Entertainment

Lisa Vanderpump's Tom Tom Tour Video Included A Major 'Vanderpump Rules' Throwback Moment

by Kristie Rohwedder
Isabella Vosmikova/USA Network

You may not see Tom Schwartz pouring Kentucky Muffins behind the main bar at Tom Tom, but don’t rule out the poss-SUR-bility if of catching him behind the West Hollywood tavern's second bar. In Bravo's The Feast's new video tour of Tom Tom, Vanderpump Rules matriarch Lisa Vanderpump and designer Nick Alain show off some of the eatery's features and offerings. At one point, LVP and Alain stop by the smaller bar just to the right of the main bar. And that’s when we learn LVP calls the space “Schwartzy’s shot bar.”

As Vanderpump stands next to the shot bar’s industrial romantic alcohol bottle display, industrial romantic ladder, and industrial romantic fog machine, she explains,

“So this is our shot bar. So this is possibly the only bar that Schwartzy could go behind and feel safe, because if you saw him have a panic attack at PUMP, then you know he doesn’t know how to make a drink. So here he can just pour a shot. So this is his little bar. Schwartzy’s shot bar.”

LVP can laugh about it now, but she has not forgotten about that one time Schwartz abandoned his post at PUMP in the middle of a rush. Mr. Bubba won’t ever live that one down, will he?

All the way back in Season 3, Schwartz landed a job at the birthplace of the Pumpopolotan, but uh, his PUMP debut went about as smoothly as Jax Taylor and Laura-Leigh’s breakup. In the middle of his first workday, the pressure that came with the gig got the better of him. So he bounced.

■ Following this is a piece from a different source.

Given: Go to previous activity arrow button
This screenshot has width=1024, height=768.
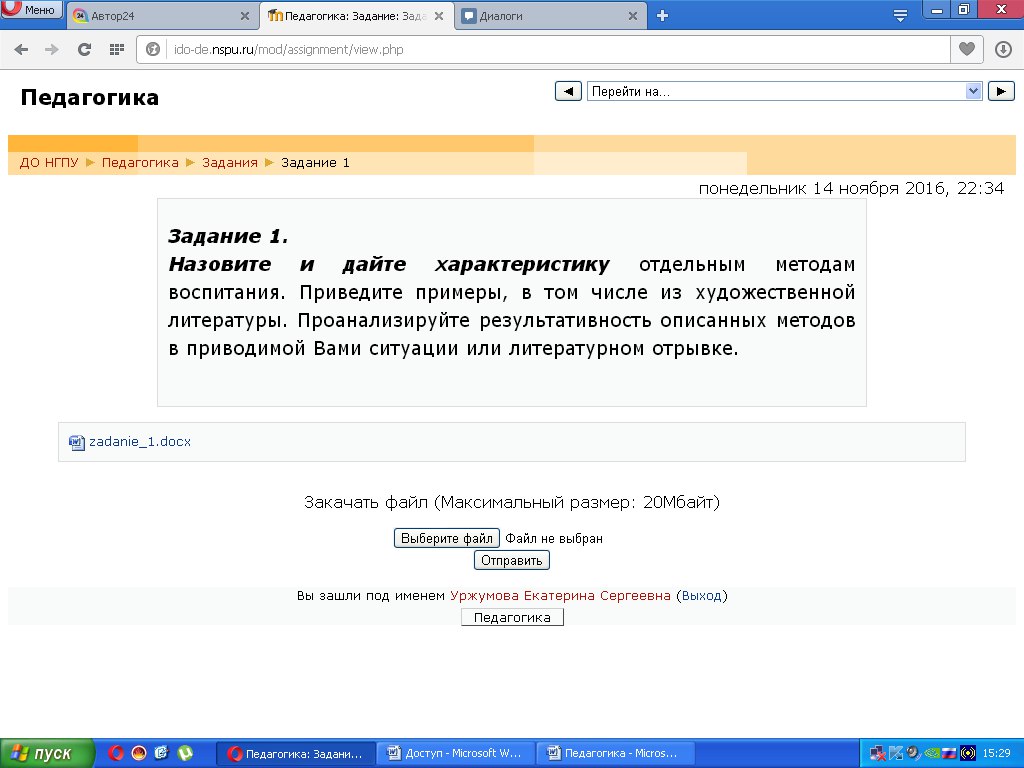Looking at the screenshot, I should pos(568,91).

After the episode aired back in 2014, Schwartz wrote in his BravoTV.com blog that he was “grateful” for the opportunity, adding the he “actually enjoy[s] making drinks.” However, once the shift was underway, he was “crippled with the fear of not being able to keep tabs/make drinks/make service drinks/chat with customers,” and this fear “eventually led to shallow breathing, which soon escalated into a full-on panic attack.” Though he “tried to tough it out,” the panic would not pass.

Schwartz continued,

“I asked to take a break to catch my breath, but understandably they told me ‘Hey man if you walk outta here don't come back.’ I asked for just a bit to catch my breath but they weren't having it. I get it because we were busy on opening night, you can't just bail. Anyways once I was out there breathing some fresh air, I had an epiphany: I don't want to bartend anymore. I don't want to small talk with customers and laugh at their stories. I don't want to muddle mojitos under the gaze of their impatient, thirsty, demanding eyes. I've been working in the service industry since I was 16 and I've reached my expiration point. This is quite an unfortunate and selfish time to have this realization, but there was no denying it. The toothpaste was out of the tube.”

It looks like Schwartzy wasn’t done working in the service industry after all— or with LVP, for that matter. A little less than four years after the panic attack episode aired, Schwartz opened a bar with Tom Sandoval, LVP, and Ken Todd right down the street from PUMP.

Time is a wild thing, isn't it? How fitting that the clock behind the main Tom Tom bar (and to the left of Schwartzy’s shot bar) runs backwards.